Properties of Sound Absorption Composite Materials Developed Using Flax Fiber, Sphagnum Moss, Vermiculite, and Sapropel

Daira Sleinus  1 Maris Sinka  2 Aleksandrs Korjakins  3 Vaira Obuka  4 Vizma Nikolajeva  5 Raitis Brencis  6 Estere Savicka  7
Affiliations

Properties of Sound Absorption Composite Materials Developed Using Flax Fiber, Sphagnum Moss, Vermiculite, and Sapropel

Daira Sleinus et al. Materials (Basel). .

Abstract

To address the need to reduce consumption and pollution in the industrial sector, composite materials were created using a new type of raw materials-organic lake sediments (sapropel) as a binder; sphagnum moss, flax fiber, and vermiculite as a filler.
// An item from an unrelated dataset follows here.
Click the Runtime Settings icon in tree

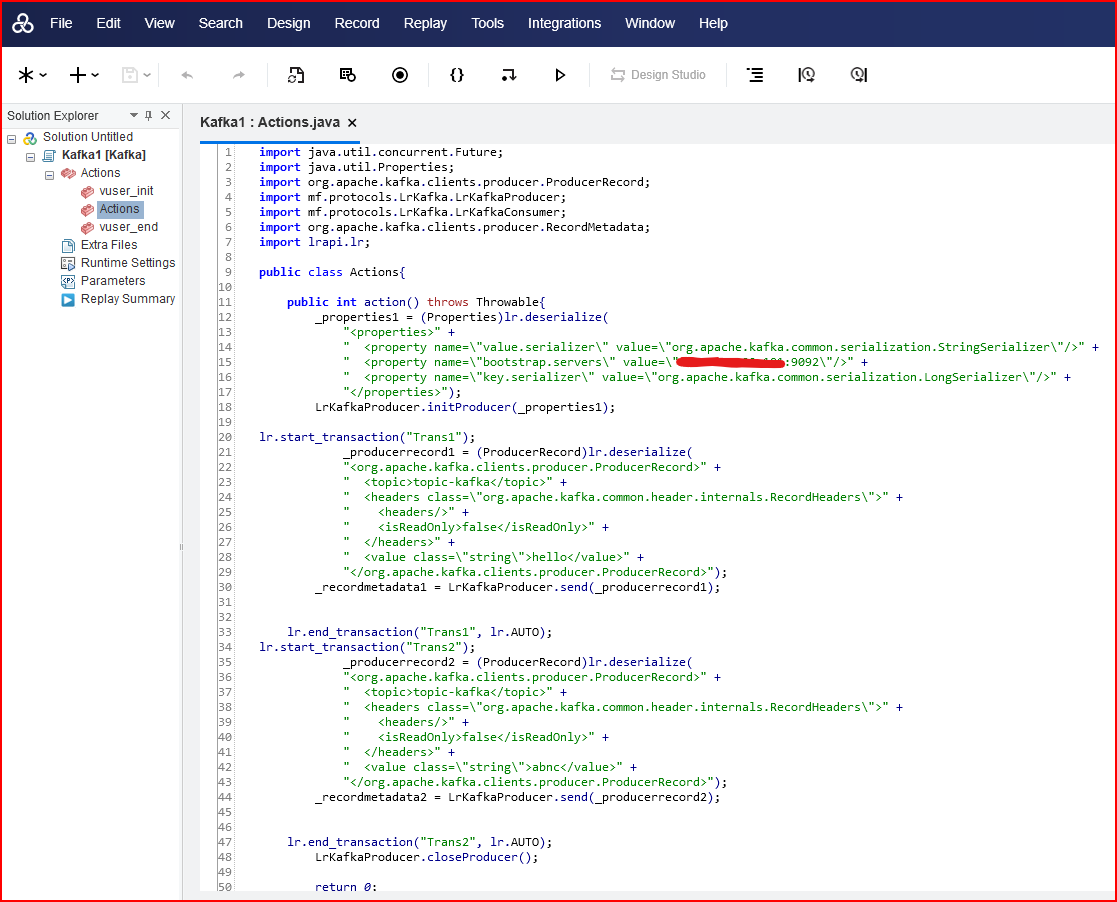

The main application of these composite materials is for sound absorption and moisture buffering, but since they contain bio-based binders and fillers, they also work as carbon storage. Within the framework of this work, a total of 100 samples of composite materials were created. Fungicides-a biocide quaternary ammonium compound and its natural substitute montmorillonite mineral material were also added to the materials to improve microbiological stability. The mechanical sound absorption and microbiological properties of materials were investigated and compared to similar environmentally friendly materials, such as hemp-lime concrete (FHL), hemp magnesium oxychloride composite (MOC), and hemp magnesium phosphate cement (MPC). The results showed that sound absorption and mechanical and microbial properties of the created composite materials are sufficient for their intended use, with flax fiber and vermiculite composites showing more stable mechanical, sound absorbing, and microbiological stability properties than materials containing flax fiber and moss.

Keywords: environmentally friendly composite materials; hemp; hemp concrete; hempcrete; microbiological stability; sapropel; sound absorption materials.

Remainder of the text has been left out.